# Aim of the task
Filter the entries for the word "computer". Copy each line that has it.

# Supplied material
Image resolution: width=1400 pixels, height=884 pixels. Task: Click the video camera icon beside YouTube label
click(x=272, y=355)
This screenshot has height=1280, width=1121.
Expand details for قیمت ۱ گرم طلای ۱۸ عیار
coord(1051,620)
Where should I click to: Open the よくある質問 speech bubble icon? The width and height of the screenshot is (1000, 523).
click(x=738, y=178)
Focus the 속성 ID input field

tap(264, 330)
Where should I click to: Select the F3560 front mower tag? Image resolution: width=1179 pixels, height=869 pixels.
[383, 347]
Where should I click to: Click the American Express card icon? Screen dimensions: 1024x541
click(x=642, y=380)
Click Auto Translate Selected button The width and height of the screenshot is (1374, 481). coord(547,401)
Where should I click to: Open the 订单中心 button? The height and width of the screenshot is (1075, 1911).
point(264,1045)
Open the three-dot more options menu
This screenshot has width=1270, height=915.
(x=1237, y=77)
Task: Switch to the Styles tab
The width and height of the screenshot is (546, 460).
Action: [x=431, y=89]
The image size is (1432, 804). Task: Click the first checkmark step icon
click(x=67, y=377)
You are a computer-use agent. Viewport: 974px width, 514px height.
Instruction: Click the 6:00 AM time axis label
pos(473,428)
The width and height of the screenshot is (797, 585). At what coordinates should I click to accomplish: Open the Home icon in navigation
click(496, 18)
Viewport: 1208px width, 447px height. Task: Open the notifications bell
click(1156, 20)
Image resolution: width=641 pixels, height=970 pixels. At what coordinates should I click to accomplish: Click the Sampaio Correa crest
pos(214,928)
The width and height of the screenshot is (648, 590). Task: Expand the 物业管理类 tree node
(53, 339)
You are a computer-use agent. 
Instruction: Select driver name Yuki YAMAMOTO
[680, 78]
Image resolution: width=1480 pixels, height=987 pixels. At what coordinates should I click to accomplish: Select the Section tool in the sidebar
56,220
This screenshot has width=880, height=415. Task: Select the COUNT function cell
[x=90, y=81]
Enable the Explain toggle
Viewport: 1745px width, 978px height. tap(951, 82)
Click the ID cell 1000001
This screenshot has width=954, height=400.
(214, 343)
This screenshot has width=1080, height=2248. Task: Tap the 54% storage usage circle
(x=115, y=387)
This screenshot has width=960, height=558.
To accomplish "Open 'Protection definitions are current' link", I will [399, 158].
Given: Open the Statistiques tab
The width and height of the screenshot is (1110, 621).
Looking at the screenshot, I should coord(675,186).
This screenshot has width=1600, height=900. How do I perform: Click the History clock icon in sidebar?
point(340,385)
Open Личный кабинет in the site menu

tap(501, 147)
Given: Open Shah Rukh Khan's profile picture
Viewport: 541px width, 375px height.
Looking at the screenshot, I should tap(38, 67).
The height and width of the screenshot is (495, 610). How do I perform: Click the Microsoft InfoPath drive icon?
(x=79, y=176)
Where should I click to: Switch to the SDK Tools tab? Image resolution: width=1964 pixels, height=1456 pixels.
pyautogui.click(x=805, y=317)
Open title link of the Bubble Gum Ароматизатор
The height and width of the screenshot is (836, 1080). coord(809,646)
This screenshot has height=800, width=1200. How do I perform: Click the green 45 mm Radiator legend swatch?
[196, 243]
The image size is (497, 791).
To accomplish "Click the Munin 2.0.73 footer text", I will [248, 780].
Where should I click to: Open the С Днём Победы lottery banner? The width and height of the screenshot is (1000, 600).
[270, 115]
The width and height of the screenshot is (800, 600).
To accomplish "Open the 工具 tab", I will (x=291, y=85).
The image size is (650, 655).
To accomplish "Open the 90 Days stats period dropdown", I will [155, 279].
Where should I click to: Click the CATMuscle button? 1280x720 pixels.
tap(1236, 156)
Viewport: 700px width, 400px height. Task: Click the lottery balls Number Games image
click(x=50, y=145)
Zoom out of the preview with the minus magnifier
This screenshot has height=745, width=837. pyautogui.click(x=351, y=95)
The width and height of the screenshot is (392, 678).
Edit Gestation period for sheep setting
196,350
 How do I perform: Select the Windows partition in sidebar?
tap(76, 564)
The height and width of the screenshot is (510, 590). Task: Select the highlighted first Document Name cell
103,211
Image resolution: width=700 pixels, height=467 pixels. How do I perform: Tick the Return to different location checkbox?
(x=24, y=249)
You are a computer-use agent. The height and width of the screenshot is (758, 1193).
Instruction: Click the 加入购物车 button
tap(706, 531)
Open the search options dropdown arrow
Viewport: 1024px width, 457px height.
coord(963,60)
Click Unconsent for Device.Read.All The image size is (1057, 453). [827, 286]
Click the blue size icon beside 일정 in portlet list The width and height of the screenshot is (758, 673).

# Output below
You are a computer-use agent. Viewport: 974px width, 514px height.
You are a computer-use agent. 
You are a computer-use agent. The height and width of the screenshot is (758, 1193).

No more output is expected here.